La fin de rencontre a toutefois modifié la lecture de sa prestation. Pris à partie à plusieurs reprises par des interventions appuyées, Neymar a réagi après un contact avec Diego Hernandez. Sans geste d’humeur, il s’est relevé pour contester la décision, ce qui lui a valu un carton jaune. Une sanction lourde de conséquences, puisqu’elle entraîne sa suspension pour le prochain match de Santos contre Flamengo.
Une expression au cœur de la controverse
Après la rencontre, l'ex-joueur du Barça et du PSG a exprimé son mécontentement à l’égard de l’arbitrage de Savio Pereira Sampaio. Il a jugé l’avertissement «injuste», estimant avoir subi plusieurs fautes dangereuses en fin de match sans protection suffisante. Dans ses déclarations, il a également accusé l’arbitre de manquer de respect envers les joueurs et de chercher à attirer l’attention durant la rencontre.
Une partie de ses propos a suscité des réactions au Brésil. Neymar a utilisé une expression issue du langage courant, «se réveiller comme Chico», pour qualifier l’attitude de l’arbitre.

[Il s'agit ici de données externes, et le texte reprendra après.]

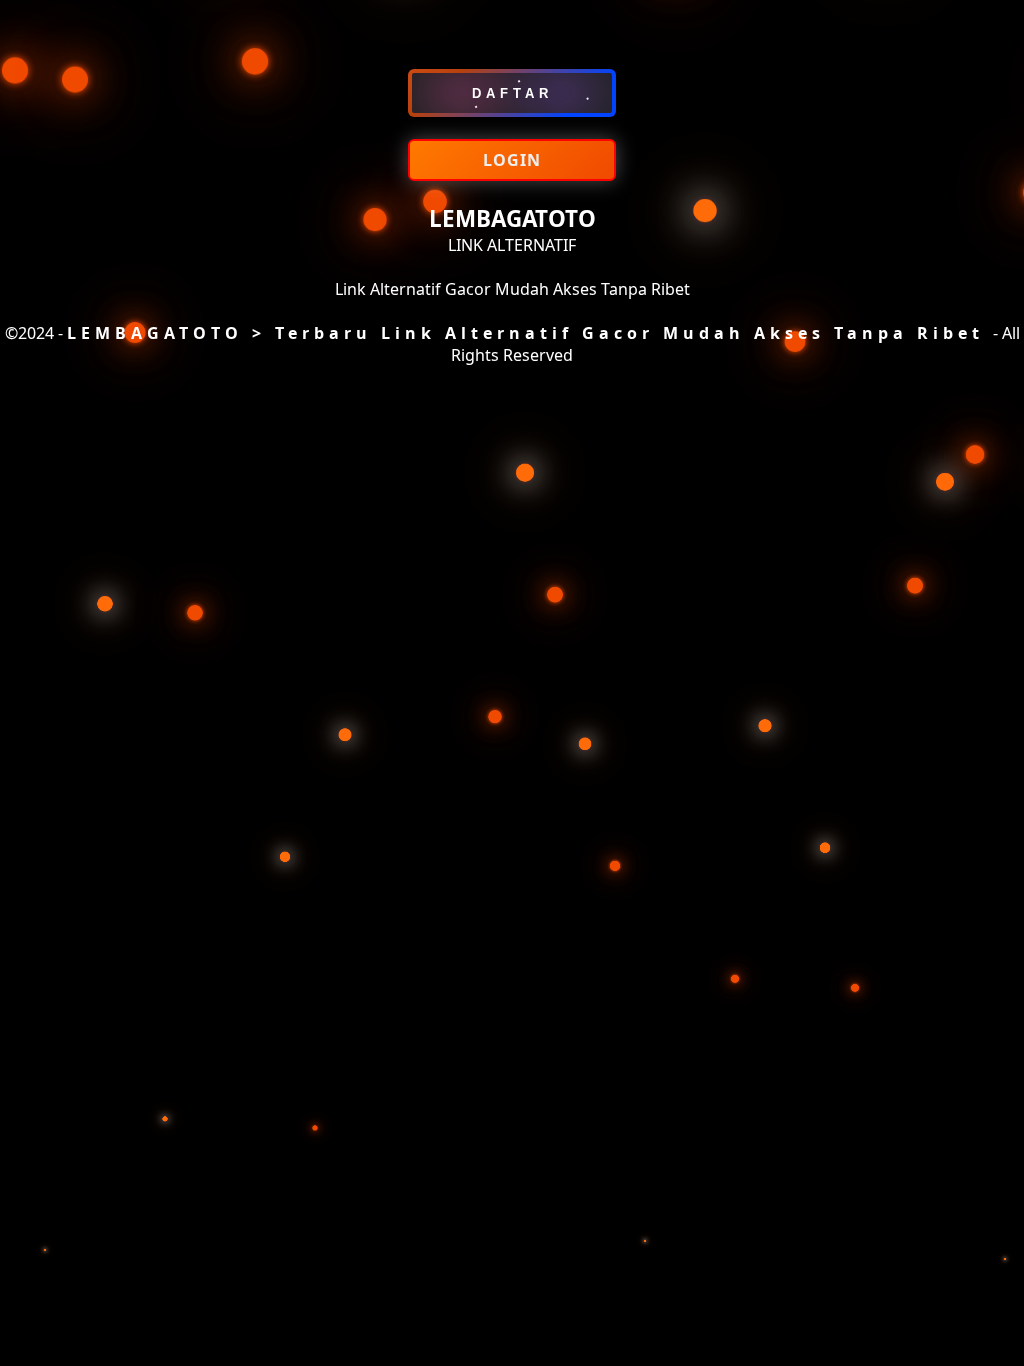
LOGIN (512, 160)
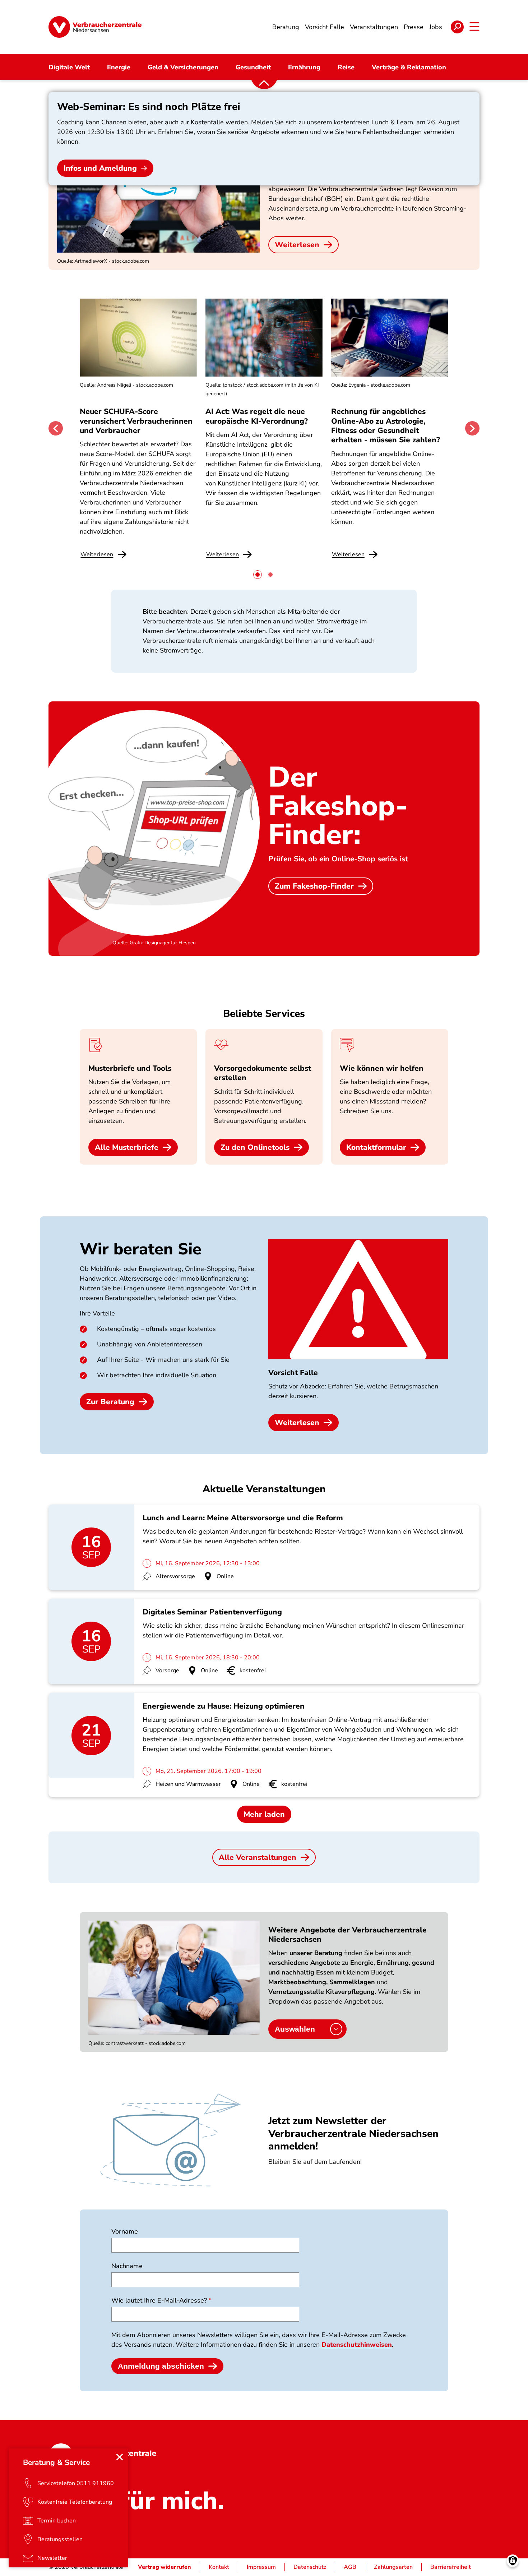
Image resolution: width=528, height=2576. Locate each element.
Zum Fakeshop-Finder (314, 886)
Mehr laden (264, 1814)
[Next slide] (472, 428)
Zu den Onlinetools (255, 1147)
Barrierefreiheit (450, 2567)
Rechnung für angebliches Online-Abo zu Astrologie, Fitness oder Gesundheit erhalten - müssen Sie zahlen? (385, 425)
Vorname (124, 2231)
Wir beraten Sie (141, 1249)
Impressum (261, 2567)
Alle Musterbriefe (126, 1147)
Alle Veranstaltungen (257, 1857)
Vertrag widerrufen (164, 2567)
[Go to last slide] (55, 428)
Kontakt (219, 2567)
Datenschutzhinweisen (356, 2344)
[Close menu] (119, 2457)
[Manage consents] (512, 2560)
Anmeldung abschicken (161, 2366)
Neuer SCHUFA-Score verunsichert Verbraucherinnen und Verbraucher (136, 421)
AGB (350, 2567)
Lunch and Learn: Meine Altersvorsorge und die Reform (243, 1518)
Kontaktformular (376, 1147)
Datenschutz (309, 2567)
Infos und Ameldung (100, 168)
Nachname (127, 2266)
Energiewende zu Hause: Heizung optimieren (224, 1706)
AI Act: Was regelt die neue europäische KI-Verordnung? (257, 416)
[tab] (257, 574)
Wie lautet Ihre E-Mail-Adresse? (159, 2300)
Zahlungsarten (393, 2567)
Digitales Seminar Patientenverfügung (212, 1612)
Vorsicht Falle (293, 1373)
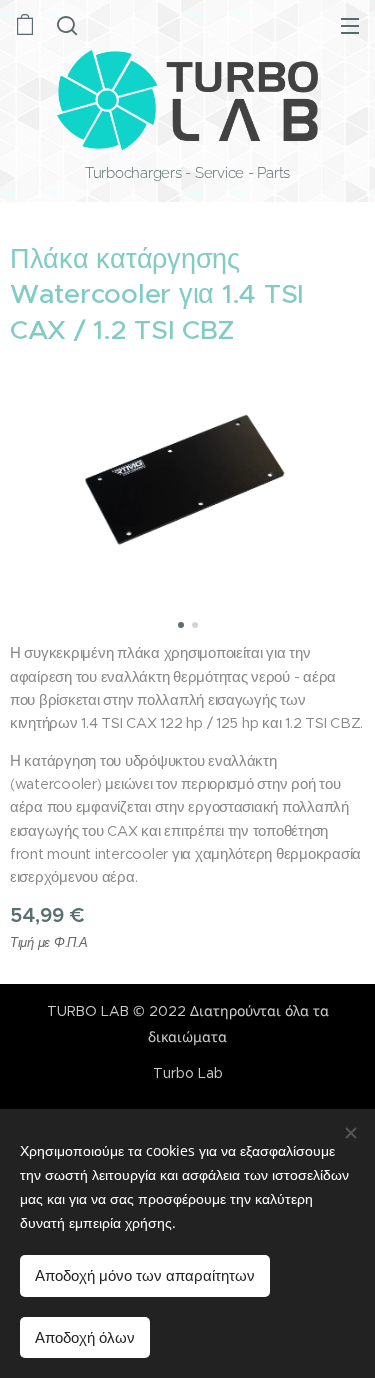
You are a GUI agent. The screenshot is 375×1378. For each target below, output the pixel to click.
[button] (67, 25)
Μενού (350, 25)
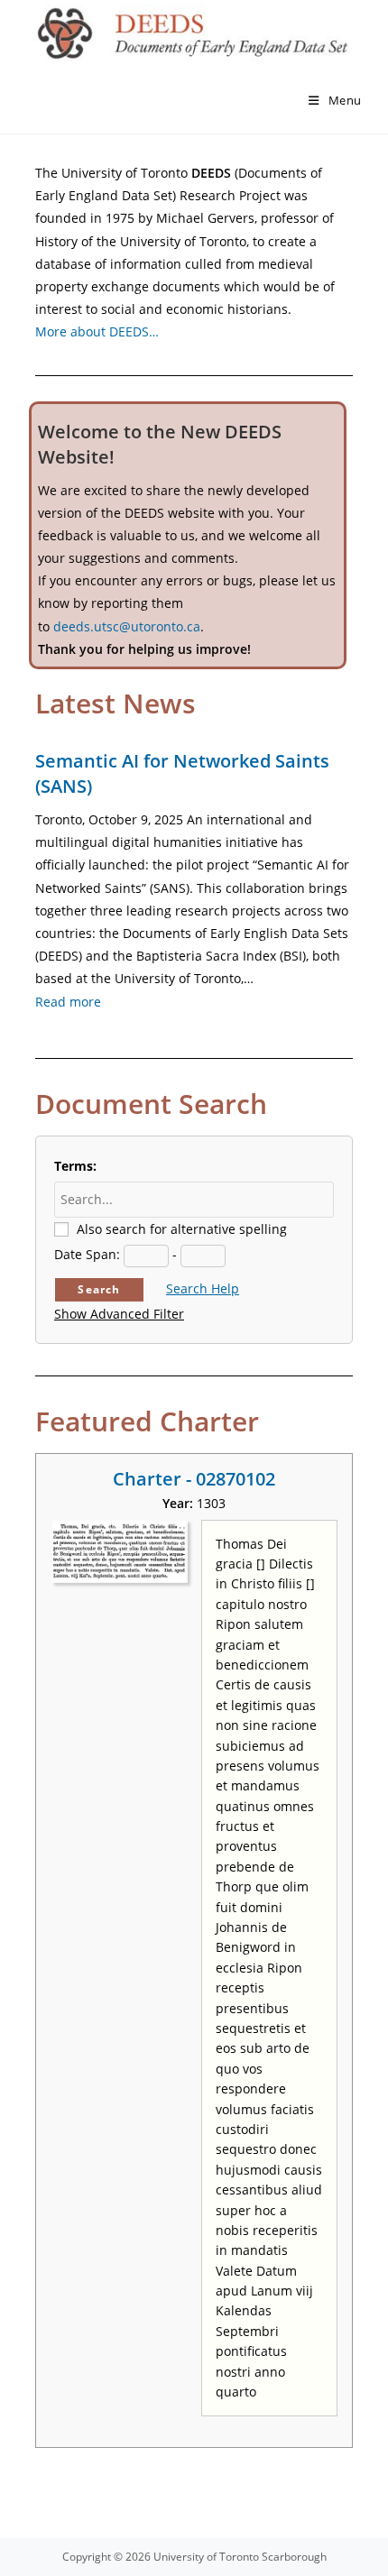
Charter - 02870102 (194, 1479)
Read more (68, 1001)
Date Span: (87, 1254)
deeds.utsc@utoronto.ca (126, 626)
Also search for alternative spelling (182, 1228)
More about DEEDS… (97, 331)
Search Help (202, 1288)
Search (99, 1289)
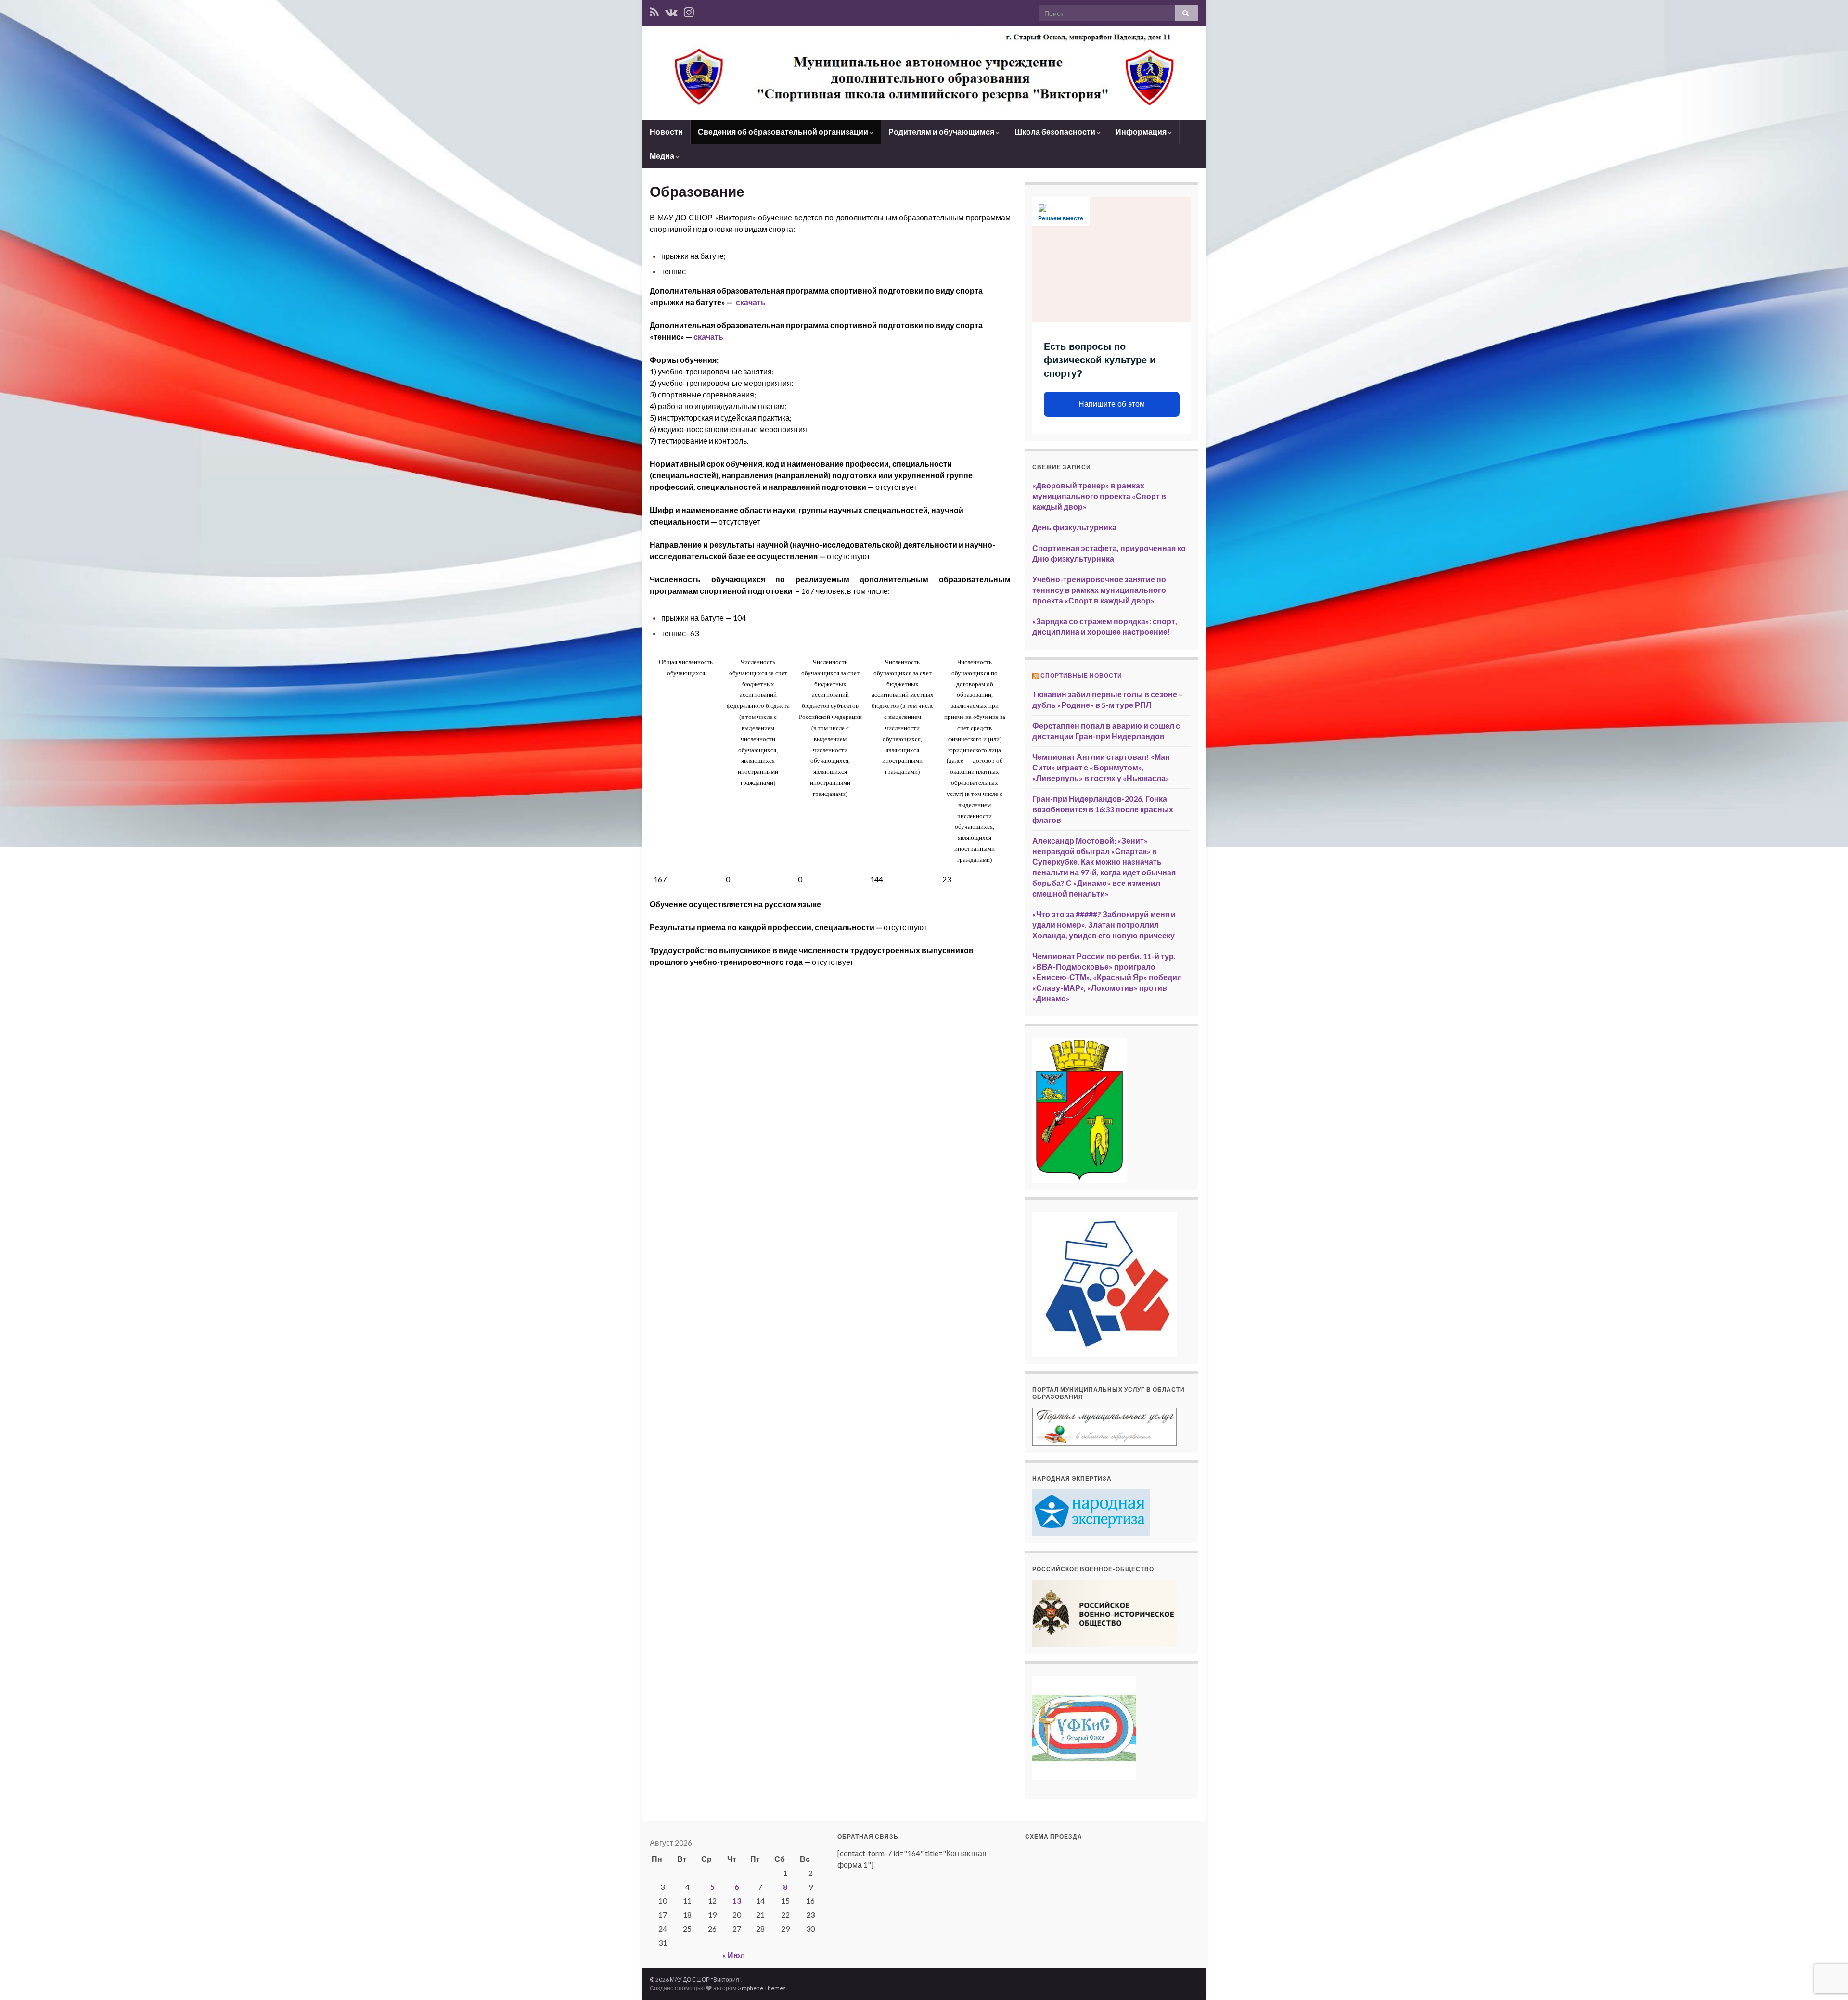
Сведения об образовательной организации (784, 131)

Si cette formule est parfois employée pour décrire une personne de mauvaise humeur, son origine renvoie au terme «chiqueiro» (porcherie). Historiquement, elle est associée à des représentations jugées dévalorisantes, notamment liées aux menstruations. Ce qui lui confère aujourd’hui une connotation considérée comme sexiste par certains observateurs.